Ben Carson, a famed neurosurgeon and political novice who’s running for president and doing well in GOP polls, opined that if a madman pulls a gun and opens fire on a crowd we’re in, we should all rush the gunman, because he can’t kill us all and enough of us are likely to survive to get him.
In military combat, this kind of self-sacrificing heroism often earns the Medal of Honor. So Carson, in effect, is asking ordinary citizens to be Medal of Honor heroes, who even among seasoned combat soldiers are a very rare breed. (Carson, by the way, was offered an appointment to West Point, but turned it down and never served in the military. Born in 1951, he’s old enough to have fought in Vietnam, but didn’t, and he doesn’t know a damn thing about facing enemy fire.)
Now let’s introduce Melissa Duclos. She’s a writing teacher in Oregon, and the mother of a 5-year-old boy. She wrote a letter to legislators who, like Carson, think the “solution” to madmen shooting up public places is for citizens to brave lethal fire and neutralize heavily-armed attackers. She thinks these legislators are cowards for knuckling under to the gun lobby instead of passing sensible gun control legislation that might help to keep guns out of the hands of people who shouldn’t have them. She doesn’t like the fact her son is being put through lockdown drills and “has to be prepared to hide out of the line of fire,” or that people like her are being told “to fight for our survival,” because “you, our lawmakers, haven’t done your jobs.” Read the story here.
Duclos nailed it. The rationalizations for inaction on the proliferation of guns in American society, and their deadly misuse by people who obviously shouldn’t have them, offered up by gun-rights supporters like Carson are beyond incredulous. They’re stupid and insulting.
In fact, there were armed students on the Umpqua campus, but to a man, none of them confronted the gunman or tried to shoot it out with him. The anti-gun-control crowd is trying to spin this inconvenient fact away with various explanations, such as the false claim that college policy prohibited guns inside buildings. The college has such a policy, but with qualifying language reflecting the fact it’s overridden by state law, which the spinmeisters deliberately ignored. A number of permit holders were, in fact, packing concealed guns inside campus buildings that day.

→ Recorded information:
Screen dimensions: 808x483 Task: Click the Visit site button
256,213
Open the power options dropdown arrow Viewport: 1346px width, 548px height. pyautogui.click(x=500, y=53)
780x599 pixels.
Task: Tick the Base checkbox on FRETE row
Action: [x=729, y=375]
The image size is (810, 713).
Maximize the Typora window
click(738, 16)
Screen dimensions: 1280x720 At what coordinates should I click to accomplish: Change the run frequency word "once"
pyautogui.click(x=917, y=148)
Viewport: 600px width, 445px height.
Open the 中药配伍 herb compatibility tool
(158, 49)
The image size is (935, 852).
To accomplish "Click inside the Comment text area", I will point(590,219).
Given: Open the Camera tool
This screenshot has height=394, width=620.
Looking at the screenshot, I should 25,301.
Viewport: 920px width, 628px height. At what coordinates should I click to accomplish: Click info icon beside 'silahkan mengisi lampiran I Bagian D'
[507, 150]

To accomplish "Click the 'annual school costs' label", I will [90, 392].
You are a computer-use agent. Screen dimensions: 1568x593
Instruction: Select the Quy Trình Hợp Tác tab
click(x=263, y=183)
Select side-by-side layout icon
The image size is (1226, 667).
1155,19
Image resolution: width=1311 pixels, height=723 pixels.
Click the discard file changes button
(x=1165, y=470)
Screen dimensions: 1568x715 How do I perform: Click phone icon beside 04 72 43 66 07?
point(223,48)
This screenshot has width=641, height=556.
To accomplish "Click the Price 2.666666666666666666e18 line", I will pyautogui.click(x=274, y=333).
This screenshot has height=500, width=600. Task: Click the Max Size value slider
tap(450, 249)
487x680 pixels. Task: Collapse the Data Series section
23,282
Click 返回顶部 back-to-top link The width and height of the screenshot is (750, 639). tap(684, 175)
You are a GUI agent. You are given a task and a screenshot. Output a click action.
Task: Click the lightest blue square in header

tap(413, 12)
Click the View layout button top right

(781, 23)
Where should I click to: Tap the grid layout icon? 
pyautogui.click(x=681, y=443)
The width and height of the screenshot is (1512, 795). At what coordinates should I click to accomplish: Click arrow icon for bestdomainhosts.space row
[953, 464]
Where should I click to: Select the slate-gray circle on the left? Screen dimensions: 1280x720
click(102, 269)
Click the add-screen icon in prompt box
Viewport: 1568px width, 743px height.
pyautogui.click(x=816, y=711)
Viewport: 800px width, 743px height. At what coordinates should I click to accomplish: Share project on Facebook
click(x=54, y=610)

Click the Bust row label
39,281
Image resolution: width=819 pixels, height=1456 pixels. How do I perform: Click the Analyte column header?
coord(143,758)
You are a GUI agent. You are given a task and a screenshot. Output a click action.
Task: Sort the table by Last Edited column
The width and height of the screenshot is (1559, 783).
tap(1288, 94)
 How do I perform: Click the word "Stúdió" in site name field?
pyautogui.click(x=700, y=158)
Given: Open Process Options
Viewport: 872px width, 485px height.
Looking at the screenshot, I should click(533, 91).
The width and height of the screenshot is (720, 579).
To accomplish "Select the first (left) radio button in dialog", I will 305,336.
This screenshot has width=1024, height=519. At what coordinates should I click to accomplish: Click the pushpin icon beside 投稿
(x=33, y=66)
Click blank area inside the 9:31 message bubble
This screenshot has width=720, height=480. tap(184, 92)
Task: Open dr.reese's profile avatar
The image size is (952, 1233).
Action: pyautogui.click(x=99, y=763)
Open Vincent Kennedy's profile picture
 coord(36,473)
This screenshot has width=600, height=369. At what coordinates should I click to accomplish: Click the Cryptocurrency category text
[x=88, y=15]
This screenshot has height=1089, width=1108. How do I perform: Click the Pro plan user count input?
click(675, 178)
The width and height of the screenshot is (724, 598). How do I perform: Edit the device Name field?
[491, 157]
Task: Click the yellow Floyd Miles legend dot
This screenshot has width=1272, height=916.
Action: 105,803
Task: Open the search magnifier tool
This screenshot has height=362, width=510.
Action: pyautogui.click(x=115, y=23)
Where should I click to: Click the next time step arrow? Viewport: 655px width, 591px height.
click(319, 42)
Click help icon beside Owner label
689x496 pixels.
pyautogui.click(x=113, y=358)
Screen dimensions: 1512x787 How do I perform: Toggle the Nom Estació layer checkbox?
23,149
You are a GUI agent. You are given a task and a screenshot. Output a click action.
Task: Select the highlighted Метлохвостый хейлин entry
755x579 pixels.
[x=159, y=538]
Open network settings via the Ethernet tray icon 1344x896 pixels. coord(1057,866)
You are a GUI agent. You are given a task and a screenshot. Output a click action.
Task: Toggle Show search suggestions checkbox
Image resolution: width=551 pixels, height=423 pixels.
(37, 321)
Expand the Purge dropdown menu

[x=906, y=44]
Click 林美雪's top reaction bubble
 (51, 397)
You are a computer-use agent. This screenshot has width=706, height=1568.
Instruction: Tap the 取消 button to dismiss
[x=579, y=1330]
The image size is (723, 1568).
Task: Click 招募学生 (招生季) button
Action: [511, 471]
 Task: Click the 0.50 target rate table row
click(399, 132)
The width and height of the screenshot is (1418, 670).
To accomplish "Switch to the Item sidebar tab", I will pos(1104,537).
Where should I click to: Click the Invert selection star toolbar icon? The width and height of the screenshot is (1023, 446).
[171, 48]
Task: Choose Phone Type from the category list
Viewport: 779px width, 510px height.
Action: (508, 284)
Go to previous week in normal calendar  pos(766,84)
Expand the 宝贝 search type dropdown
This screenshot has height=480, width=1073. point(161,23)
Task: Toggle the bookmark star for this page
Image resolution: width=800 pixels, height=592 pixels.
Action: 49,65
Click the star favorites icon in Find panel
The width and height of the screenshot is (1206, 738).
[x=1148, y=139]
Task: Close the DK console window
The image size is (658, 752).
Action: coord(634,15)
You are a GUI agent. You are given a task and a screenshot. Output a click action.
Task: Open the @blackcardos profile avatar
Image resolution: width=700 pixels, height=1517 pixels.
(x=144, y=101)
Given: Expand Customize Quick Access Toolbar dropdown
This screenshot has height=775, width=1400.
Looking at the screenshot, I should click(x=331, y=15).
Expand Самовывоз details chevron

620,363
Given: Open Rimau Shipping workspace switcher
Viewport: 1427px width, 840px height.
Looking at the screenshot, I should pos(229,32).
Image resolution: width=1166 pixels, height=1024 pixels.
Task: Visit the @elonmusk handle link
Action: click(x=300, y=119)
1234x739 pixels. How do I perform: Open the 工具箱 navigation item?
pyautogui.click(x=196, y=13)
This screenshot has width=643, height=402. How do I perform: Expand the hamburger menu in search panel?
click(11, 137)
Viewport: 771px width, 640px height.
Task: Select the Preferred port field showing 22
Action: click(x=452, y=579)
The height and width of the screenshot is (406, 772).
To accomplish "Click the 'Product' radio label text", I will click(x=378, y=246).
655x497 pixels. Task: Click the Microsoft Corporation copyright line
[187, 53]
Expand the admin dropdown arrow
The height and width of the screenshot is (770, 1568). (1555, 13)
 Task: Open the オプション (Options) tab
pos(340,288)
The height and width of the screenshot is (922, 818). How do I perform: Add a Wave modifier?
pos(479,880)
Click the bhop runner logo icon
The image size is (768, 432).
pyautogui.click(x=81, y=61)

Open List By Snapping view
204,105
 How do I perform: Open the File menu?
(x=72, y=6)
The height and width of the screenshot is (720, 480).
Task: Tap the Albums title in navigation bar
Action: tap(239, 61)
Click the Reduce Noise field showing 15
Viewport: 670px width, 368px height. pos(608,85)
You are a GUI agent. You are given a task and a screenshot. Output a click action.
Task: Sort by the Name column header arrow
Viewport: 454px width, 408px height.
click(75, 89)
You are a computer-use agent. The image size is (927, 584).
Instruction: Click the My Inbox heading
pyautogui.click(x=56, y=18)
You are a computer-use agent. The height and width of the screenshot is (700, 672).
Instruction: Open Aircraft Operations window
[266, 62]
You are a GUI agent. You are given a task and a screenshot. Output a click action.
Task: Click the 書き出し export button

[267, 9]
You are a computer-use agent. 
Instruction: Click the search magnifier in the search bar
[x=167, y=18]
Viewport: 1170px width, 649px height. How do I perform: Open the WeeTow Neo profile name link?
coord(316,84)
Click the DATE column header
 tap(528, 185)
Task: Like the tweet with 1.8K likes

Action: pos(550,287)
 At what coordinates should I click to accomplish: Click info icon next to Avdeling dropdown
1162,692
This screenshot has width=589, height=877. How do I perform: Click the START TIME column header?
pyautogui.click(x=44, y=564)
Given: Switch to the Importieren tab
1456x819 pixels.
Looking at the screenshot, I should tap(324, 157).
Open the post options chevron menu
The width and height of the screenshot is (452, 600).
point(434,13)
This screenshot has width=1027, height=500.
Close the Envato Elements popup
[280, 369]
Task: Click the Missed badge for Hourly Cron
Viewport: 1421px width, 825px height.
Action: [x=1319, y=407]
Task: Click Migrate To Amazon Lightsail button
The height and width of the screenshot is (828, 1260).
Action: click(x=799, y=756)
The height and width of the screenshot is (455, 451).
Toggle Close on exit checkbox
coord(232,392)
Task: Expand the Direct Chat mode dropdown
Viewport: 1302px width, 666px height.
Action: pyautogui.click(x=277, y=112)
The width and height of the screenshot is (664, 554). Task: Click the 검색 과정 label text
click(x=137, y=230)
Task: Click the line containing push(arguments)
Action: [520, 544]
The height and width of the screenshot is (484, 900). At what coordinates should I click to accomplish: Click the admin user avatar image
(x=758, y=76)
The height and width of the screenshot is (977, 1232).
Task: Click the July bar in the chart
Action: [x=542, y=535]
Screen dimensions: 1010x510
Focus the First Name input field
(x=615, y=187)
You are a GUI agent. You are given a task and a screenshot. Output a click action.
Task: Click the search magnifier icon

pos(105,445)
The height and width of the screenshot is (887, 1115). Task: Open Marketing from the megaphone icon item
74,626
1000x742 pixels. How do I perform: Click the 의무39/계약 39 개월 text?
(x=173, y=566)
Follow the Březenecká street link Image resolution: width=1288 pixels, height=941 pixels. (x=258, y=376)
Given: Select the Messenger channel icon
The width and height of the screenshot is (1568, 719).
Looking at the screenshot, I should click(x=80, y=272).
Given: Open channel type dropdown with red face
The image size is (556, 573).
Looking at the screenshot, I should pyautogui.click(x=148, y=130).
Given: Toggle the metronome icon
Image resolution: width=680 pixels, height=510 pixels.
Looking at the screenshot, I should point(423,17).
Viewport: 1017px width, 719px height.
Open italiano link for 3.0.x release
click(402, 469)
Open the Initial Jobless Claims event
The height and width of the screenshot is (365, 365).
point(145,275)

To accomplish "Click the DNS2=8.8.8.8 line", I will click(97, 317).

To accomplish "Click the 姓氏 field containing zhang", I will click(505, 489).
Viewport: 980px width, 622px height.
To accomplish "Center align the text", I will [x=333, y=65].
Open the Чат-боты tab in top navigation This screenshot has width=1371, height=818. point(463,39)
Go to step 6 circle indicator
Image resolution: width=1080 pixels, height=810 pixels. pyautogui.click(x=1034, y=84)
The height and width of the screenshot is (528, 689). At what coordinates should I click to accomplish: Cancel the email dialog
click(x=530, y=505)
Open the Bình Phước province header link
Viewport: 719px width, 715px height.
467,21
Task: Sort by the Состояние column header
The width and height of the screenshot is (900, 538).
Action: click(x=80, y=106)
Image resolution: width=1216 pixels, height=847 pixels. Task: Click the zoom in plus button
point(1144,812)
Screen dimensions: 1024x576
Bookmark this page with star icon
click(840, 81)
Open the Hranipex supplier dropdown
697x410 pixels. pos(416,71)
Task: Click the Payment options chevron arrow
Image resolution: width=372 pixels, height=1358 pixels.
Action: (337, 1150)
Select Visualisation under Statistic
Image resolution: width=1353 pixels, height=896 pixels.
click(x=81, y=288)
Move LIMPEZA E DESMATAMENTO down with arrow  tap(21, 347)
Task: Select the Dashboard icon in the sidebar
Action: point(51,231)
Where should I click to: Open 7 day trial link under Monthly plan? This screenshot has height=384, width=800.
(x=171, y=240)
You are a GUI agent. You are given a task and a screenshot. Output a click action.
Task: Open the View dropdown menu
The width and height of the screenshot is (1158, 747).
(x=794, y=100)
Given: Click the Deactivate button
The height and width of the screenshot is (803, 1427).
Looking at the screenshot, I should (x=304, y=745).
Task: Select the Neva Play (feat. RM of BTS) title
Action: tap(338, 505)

→ Questions on the material:
1. In the opinion piece on gun control, which military academy offered Ben Carson an appointment?
2. Continue the opinion piece on gun control from its last sentence.

→ Exercise responses:
1. West Point

2.
No, it wasn’t college policy that kept them from using their guns. The real reasons they didn’t play Wyatt Earp and shoot it out with the gunman were (1) they didn’t want to get shot by the arriving police SWAT teams, who might mistake them for the shooter; (2) the risk of hitting innocent bystanders; and (3) it would be much harder for police to figure out who the shooter was in the confusion of a shooting melee behind him and other students.
It’s not unreasonable to add that (4) it’s unreasonable to expect ordinary citizens to be heroes. Sometimes they are, and in fact, there was a spectacular hero at Umpqua: An unarmed student who, doing exactly what Carson suggests, rushed the shooter — and survived being shot seven times trying to protect his fellow students. But this is not a normal reaction to a such a situation, and isn’t something we can ask or expect of ordinary people.
Ben Carson was fine doctor, a groundbreaking surgeon, who’s lived a spectacular life and accomplished great things in his field. But that doesn’t qualify him to be president, and his lame defense of unrestricted gun ownership demonstrates how incompetent he is when thinking and talking about public policy issues that impact all of us. I would be happy if he stuck to what he knows, medicine, and left political leadership to people who know what the hell they’re doing.
Photo: Melissa Duclos, who teaches creative writing at Clackamas Community College in Portland, Oregon, is more qualified to be president than Ben Carson is, because she’s in touch with ordinary people and can think sensibly and rationally about issues like mentally ill people having access to guns.